Australie, 14 février 1900. L’été touche à sa fin. Les jeunes pensionnaires de Mrs Appleyard attendent depuis des mois ce pique-nique annuel, non loin de Hanging Rock. Revêtues de leurs mousselines légères, elles partent dans une voiture tirée par cinq superbes chevaux bais.

Après le déjeuner, les demoiselles s’assoupissent à l’ombre des arbres. Mais quatre d’entre elles, plus âgées, obtiennent la permission de faire une promenade. Enivrées par cet avant-goût de liberté, elles franchissent un premier ruisseau… puis disparaissent dans les hauteurs. Quand, tard dans la nuit, la voiture regagne le pensionnat, trois adolescentes manquent à l’appel.

 

Mon avis :

Généralement, lorsqu’on est en pension et qu’on part en pique-nique, c’est un moment dont on se souvient car on s’amuse, on bavarde sans limite, on plaisante… Bref, on rentre à la pension avec un sourire à s’en décrocher la mâchoire et avec des images qui nourriront les conversations pendant plusieurs semaines. Si les pensionnaires de Mrs Appleyard attendaient ce moment avec impatience, les pauvres ont bien déchanté par la suite… puisqu’elles ne rentreront pas toutes. Pour s’en rappeler, elles s’en rappelleront !
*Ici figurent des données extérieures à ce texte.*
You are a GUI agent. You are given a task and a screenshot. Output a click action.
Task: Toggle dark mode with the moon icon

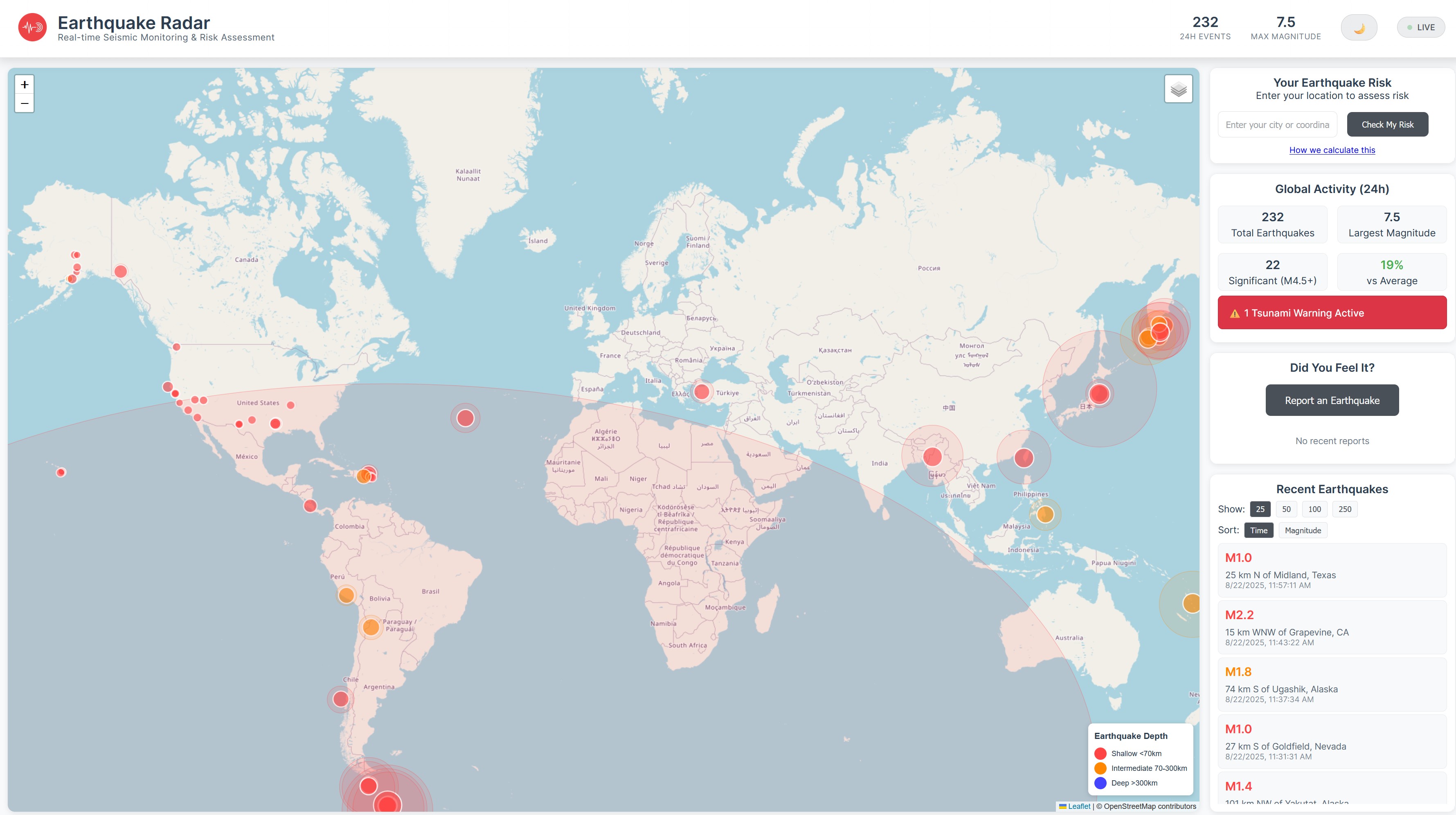point(1359,27)
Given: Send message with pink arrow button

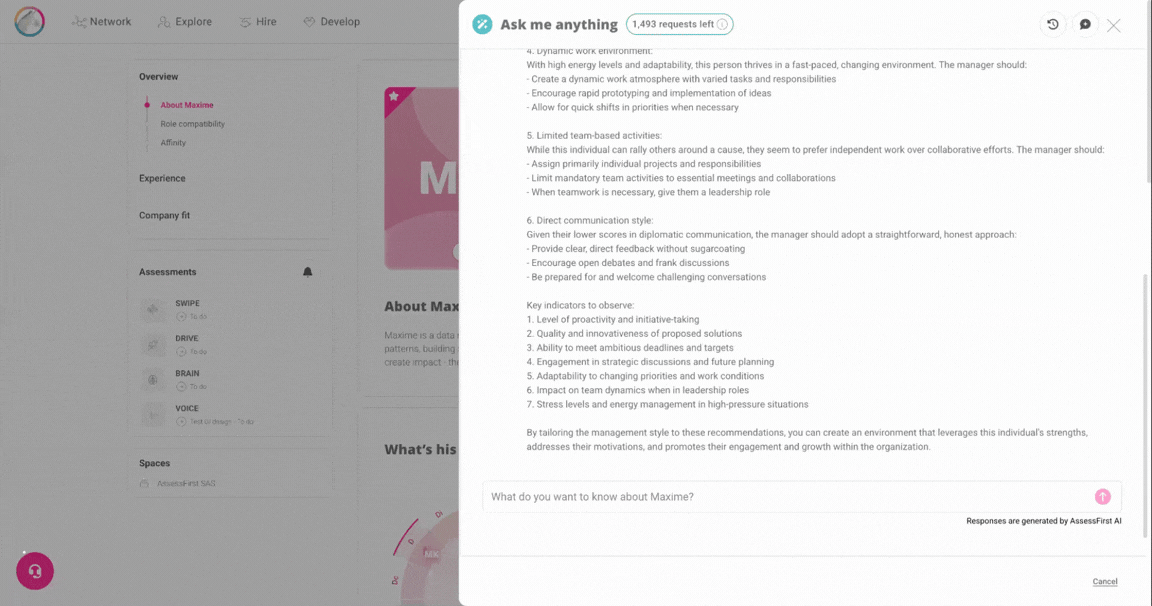Looking at the screenshot, I should pos(1102,497).
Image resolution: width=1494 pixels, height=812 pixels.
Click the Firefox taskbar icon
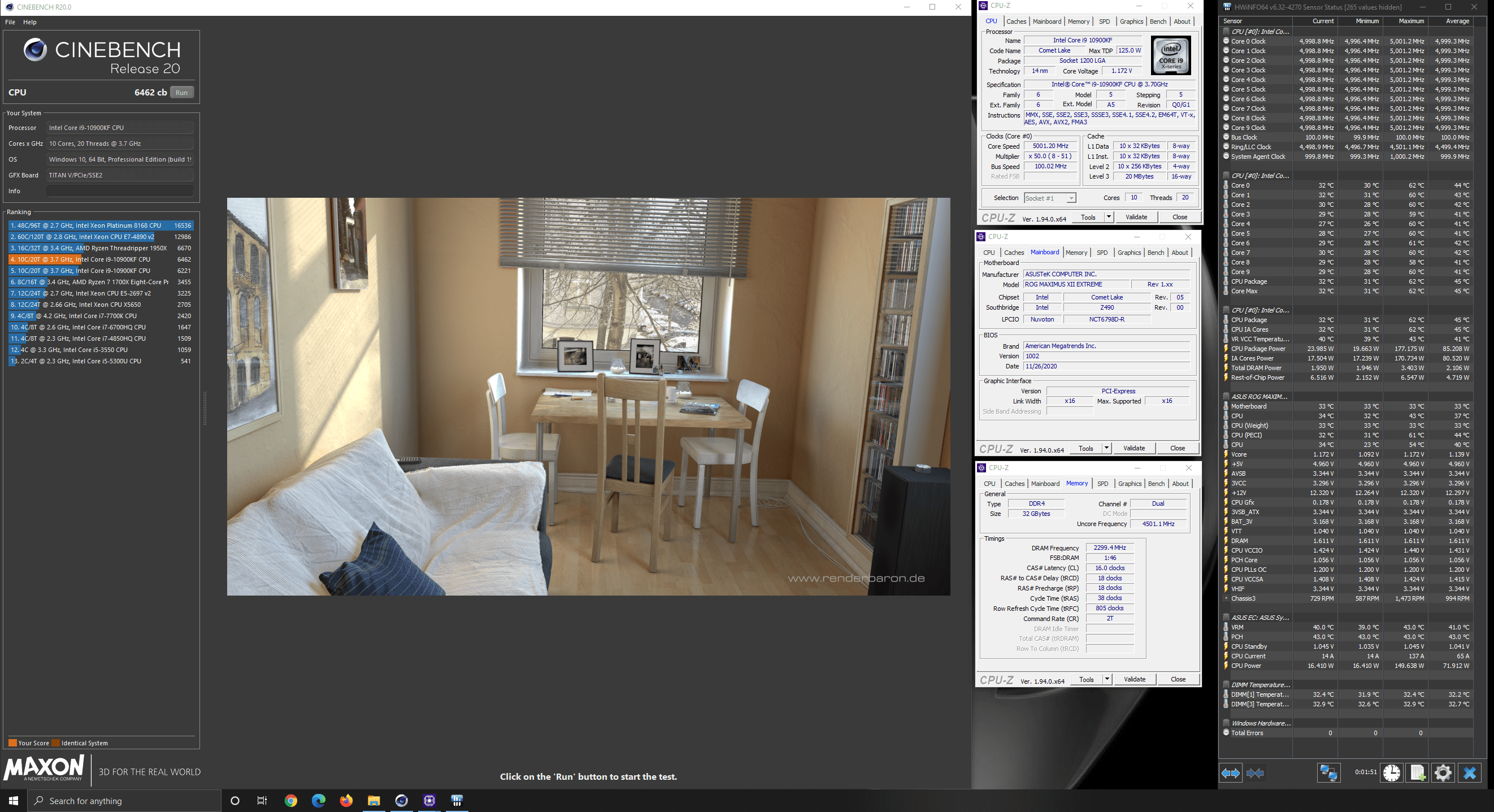(x=346, y=801)
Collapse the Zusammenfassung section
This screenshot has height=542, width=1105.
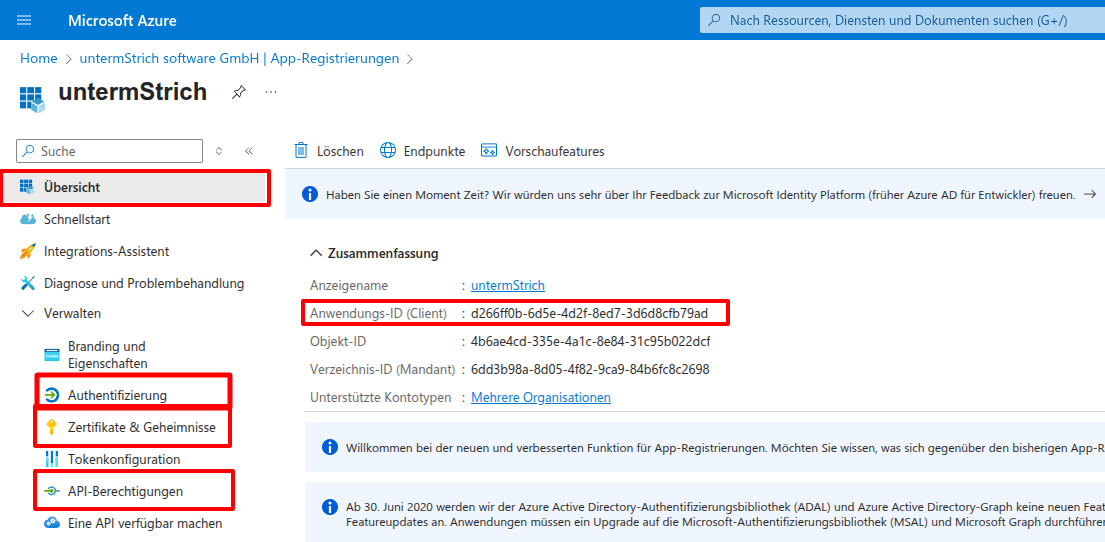pyautogui.click(x=316, y=253)
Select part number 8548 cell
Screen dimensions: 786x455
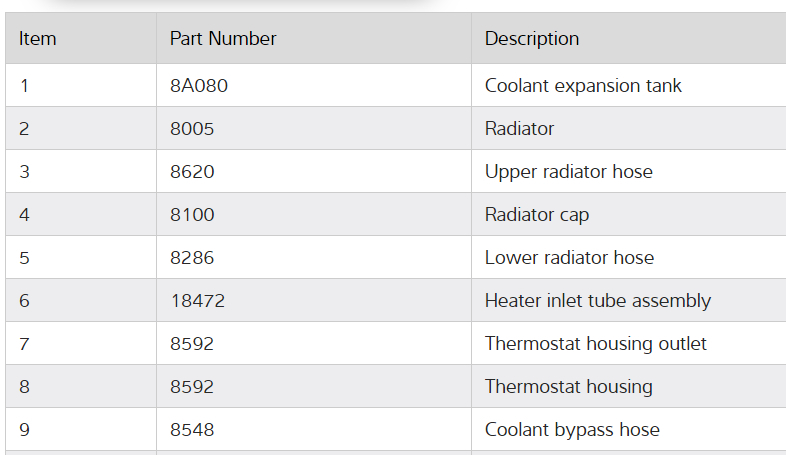pyautogui.click(x=192, y=430)
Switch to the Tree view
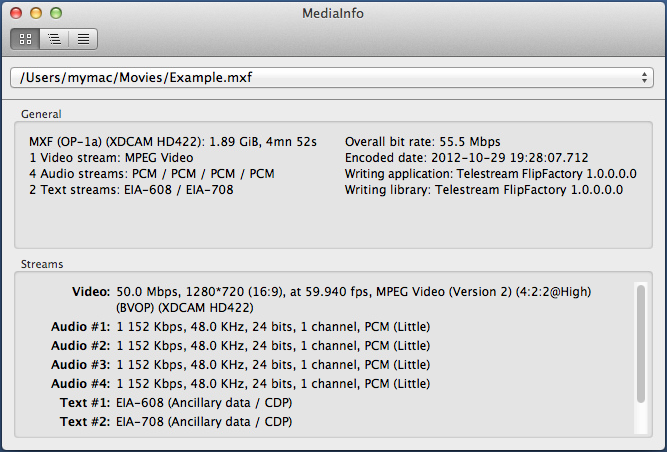Screen dimensions: 667x452 (x=54, y=40)
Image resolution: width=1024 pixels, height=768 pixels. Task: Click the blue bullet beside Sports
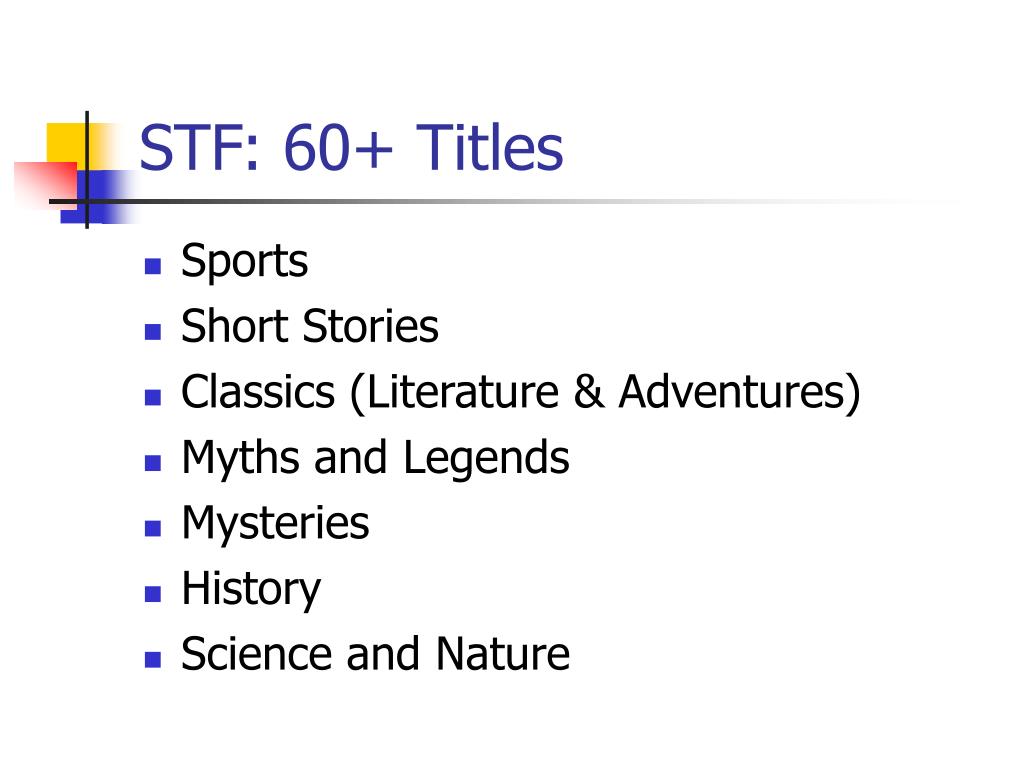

Une enquête a lieu et nous, lecteurs, nous attendons avec impatience de savoir ce qu’il s’est passé. D’autant plus qu’une jeune fille est retrouvée. Mais impossible de lui faire dire quoi que ce soit. Et là, c’est le drame ! On a envie de la secouer (« mais tu vas parler, oui ou m**** ?! »). Hum… bon… on se calme ! Parallèlement à cette recherche, nous assistons à la chute de la pension. Forcément, plus personne ne veut confier ses enfants à des gens qui ne savent pas les maintenir en sécurité.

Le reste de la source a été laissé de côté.